La jeune auteure a ainsi réuni des gens qu'elle connaît bien et qu'elle admire, de la mère indigne Caroline Allard au cinéaste Podz, de Marie Hélène Poitras à Rafaële Germain, en passant par Sonia Sarfati, Nadine Bismuth et Guy A. Lepage. Le résultat est bien sûr inégal - c'est normal avec ce genre de projet-, mais India Desjardins s'est amusée à voir un ordre chronologique dans ces 17 nouvelles, qui commencent avec la sienne et se terminent avec celle de Patrick Senécal.
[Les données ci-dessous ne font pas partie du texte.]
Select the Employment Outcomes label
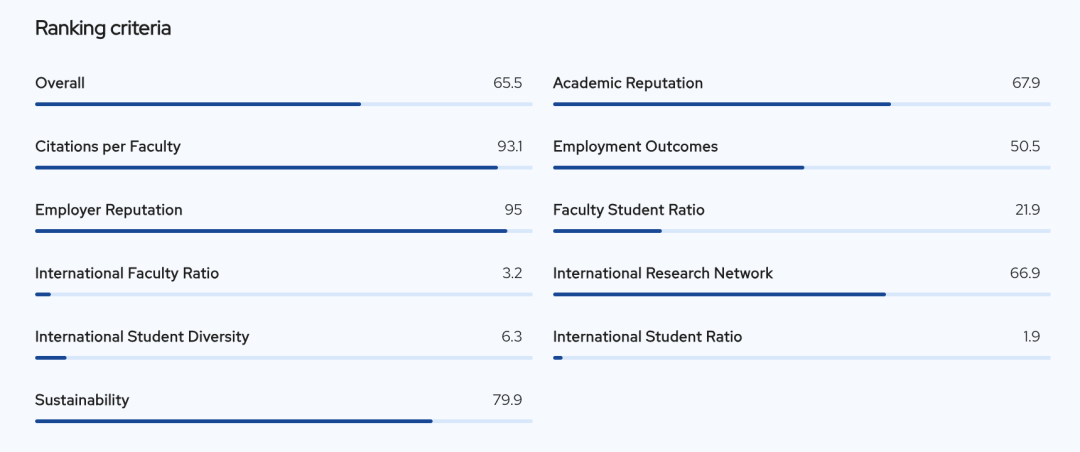This screenshot has height=452, width=1080. [635, 146]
«Dans ma nouvelle, j'imagine le paradis terrestre avec Ève qui décide de s'assumer seule, et celle de Patrick décrit un monde parallèle où ne vivent que des femmes. J'ai trouvé qu'elles se répondaient.» Entre les deux, des histoires de showers, de célibataires, de mères angoissées, de soupers de filles, de culte de la beauté et de rapport au corps. Un portrait de la femme d'aujourd'hui? «Ce n'était pas le but, mais peut-être que ça démontre un peu où on est rendues. Les femmes sont fortes, indépendantes, mais la vie à deux est devenue difficile, comme si on ne savait plus comment se rejoindre.»

Peu de vrais «littéraires» ont participé à Cherchez la femme: India Desjardins voulait surtout réunir des gens à la pensée forte, des personnalités qu'elle avait envie de lire. «Je savais que ce serait percutant, je suis fière d'avoir réuni toutes ces personnes qui, ensemble, donnent des pistes de réflexion.»

C'est pourquoi elle ne pouvait faire autrement que d'inviter des hommes à y participer. «J'ai beaucoup d'amis gars, et j'avais envie de connaître leur vision. Ils sont touchants et je trouve que le livre est plus complet avec leur présence, leur regard. Dans une chicane de lave-vaisselle, qui a raison? La fille qui reproche à son chum de ne pas le remplir comme du monde, ou le gars qui ne voit pas pourquoi il y aurait une seule manière de le remplir ?»

La salle d'attente

Être un héros réunit de son côté des auteurs - masculins - de la relève qui ont fait leurs preuves, tels Deni Y. Béchard, Bertrand Laverdure, Nicolas Langelier et le cinéaste Stéphane Lafleur. «Ce sont des gars qui contribuent à définir le paysage littéraire québécois d'aujourd'hui», croit Geneviève Thibault, qui a dirigé ce recueil de neuf nouvelles destiné aux adolescents, mais qui peut aisément se savourer de 13 à 77 ans.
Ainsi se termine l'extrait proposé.